The unique properties of E. faecalis ribosomes, especially in MDR strains with expanded genomes, provide opportunities for selective targeting that could lead to next-generation therapeutics for these challenging infections .

What are the current knowledge gaps regarding E. faecalis ribosomal proteins that require further research?
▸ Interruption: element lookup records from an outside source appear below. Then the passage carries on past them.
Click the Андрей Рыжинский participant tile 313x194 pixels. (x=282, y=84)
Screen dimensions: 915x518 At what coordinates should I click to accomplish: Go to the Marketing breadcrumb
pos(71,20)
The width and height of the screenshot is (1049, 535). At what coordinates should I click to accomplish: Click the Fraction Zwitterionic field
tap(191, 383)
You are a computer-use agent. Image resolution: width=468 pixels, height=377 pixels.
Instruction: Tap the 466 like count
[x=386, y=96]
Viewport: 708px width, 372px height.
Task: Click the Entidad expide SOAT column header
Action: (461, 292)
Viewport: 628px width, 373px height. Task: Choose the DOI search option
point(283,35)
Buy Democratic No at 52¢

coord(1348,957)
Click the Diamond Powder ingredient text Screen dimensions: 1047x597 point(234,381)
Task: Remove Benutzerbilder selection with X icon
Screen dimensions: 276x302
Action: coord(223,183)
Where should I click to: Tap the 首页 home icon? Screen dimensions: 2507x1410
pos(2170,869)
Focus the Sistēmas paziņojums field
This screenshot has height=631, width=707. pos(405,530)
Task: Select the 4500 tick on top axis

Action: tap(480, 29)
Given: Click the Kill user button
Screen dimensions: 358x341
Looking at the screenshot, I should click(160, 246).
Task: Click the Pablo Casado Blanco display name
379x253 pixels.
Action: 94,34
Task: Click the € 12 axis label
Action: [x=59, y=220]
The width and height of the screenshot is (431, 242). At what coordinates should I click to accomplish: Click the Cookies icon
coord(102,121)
Several critical knowledge gaps remain in our understanding of E. faecalis ribosomal proteins:

• Strain-Specific Variations:

  • Comprehensive comparative analysis of ribosomal protein sequences across clinically relevant strains

  • Correlation between ribosomal protein variations and antibiotic resistance profiles

  • Functional consequences of strain-specific ribosomal protein variants

• Post-Translational Modifications:

  • Characterization of post-translational modifications in native E. faecalis ribosomal proteins

  • Impact of these modifications on ribosome function and antibiotic susceptibility

  • Reconstitution with proteins containing these modifications

• Ribosome Heterogeneity:

  • Presence and function of specialized ribosomes with altered protein composition

  • Potential role in stress response or antibiotic resistance

  • Regulation of ribosomal protein expression under different growth conditions

• Integration with Mobile Genetic Elements:

  • How expanded genomes in MDR strains affect ribosomal protein function

  • Interaction between horizontally acquired genes and the translation machinery

  • Research shows MDR E. faecalis strains "have acquired large segments of mobile DNA in the form of prophage, genomic islands, transposons, and plasmids"

• Biogenesis Factors:

  • Identification of E. faecalis-specific ribosome assembly factors

  • Role of these factors in ribosome assembly and function

  • Potential as antimicrobial targets

• Structural Dynamics:

  • High-resolution structures of E. faecalis ribosomes in different functional states

  • Comparative analysis with model organisms

  • Species-specific motion patterns during translation

Addressing these knowledge gaps would significantly advance our understanding of E. faecalis translation machinery and provide new opportunities for therapeutic intervention against this important pathogen.